After almost two years of lacklustre performance in the technology sector due to supply overhang as a result of the transition from Covid-19 pandemic to reopening, there are signs of green shoots appearing in terms of stabilizing and slightly increasing demand for product loadings. This adjustment, while painful, was necessary to pave way for a sustainable recovery going forward.

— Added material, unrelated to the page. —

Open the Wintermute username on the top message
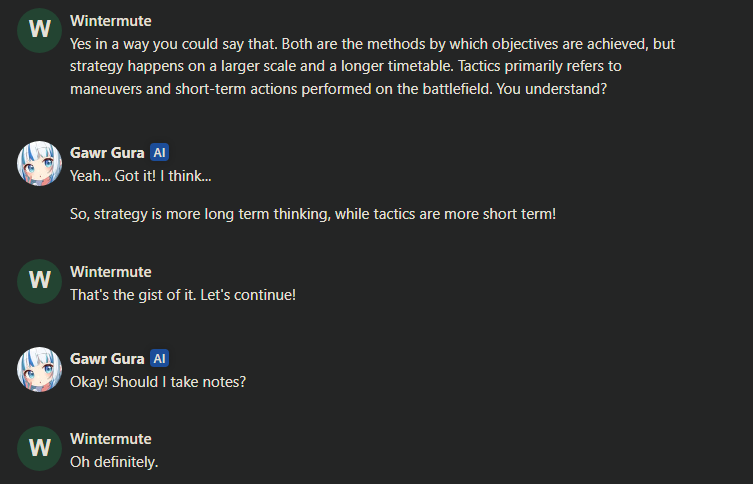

For GTB, we also had to make painful adjustments in FY2023 to restructure our operating base in view of the expired pioneer status in one of the major subsidiaries, increase in minimum wage and utilities cost. As a result of the various measures that we have taken, together with investments into new equipment to upgrade our capabilities, we are now in a stronger position to take on the many opportunities that are heading our way. These opportunities stem from potential customers looking for manufacturing partners, with the bigger opportunities coming mainly from diversification strategies from Taiwan and China due to the trade and geopolitical tensions arising from US-China relations. After many months of high engagement by our CEO, Business Development Director and NPI team, we are now in the final stages of wrapping up some transfer products from these activities in FY2024.

The closest opportunity for us currently would be the potential transfer of products from an optoelectronics company looking to consolidate some of their production volume from Malaysia and China operations. This represents a big opportunity for GTB and we have started pre-positioning by consolidating production space in our factories.

The collaboration with the Taiwanese partner into advanced packaging technology have also shown good progress in FY2023. Due to the very high capital investment needed and risk involved, the initial collaboration opportunity for synergistic partnership started by drawing on the experience and contacts of both parties to collectively win over new customers. To date, for this joint collaboration, we are in finalization stages to have two potential new customers initiate transfer of memory and automotive products, some of which will start in second half (“2H”) of FY2024. 

On top of this, the NPI team continues to be actively involved with potential customers on new exciting products and together with the progress we have made with existing customers and partners, this has enabled the development pipeline to be very healthy with new projects and products at different stages targeted to go into production in FY2024, 2025 and 2026. For quartz crystal timing devices, we have gone End of Life (“EOL”) with our Japanese customer in Quarter 1, 2023 as the technology has become obsolete. Further to this, we are now working with a new customer to produce MEMs based timing products with small volume builds targeted for 2H of FY2024.

Overall, with the plans and activities we have in place with customers and in the development pipeline, we are excited and optimistic with our prospects for FY2024 and beyond.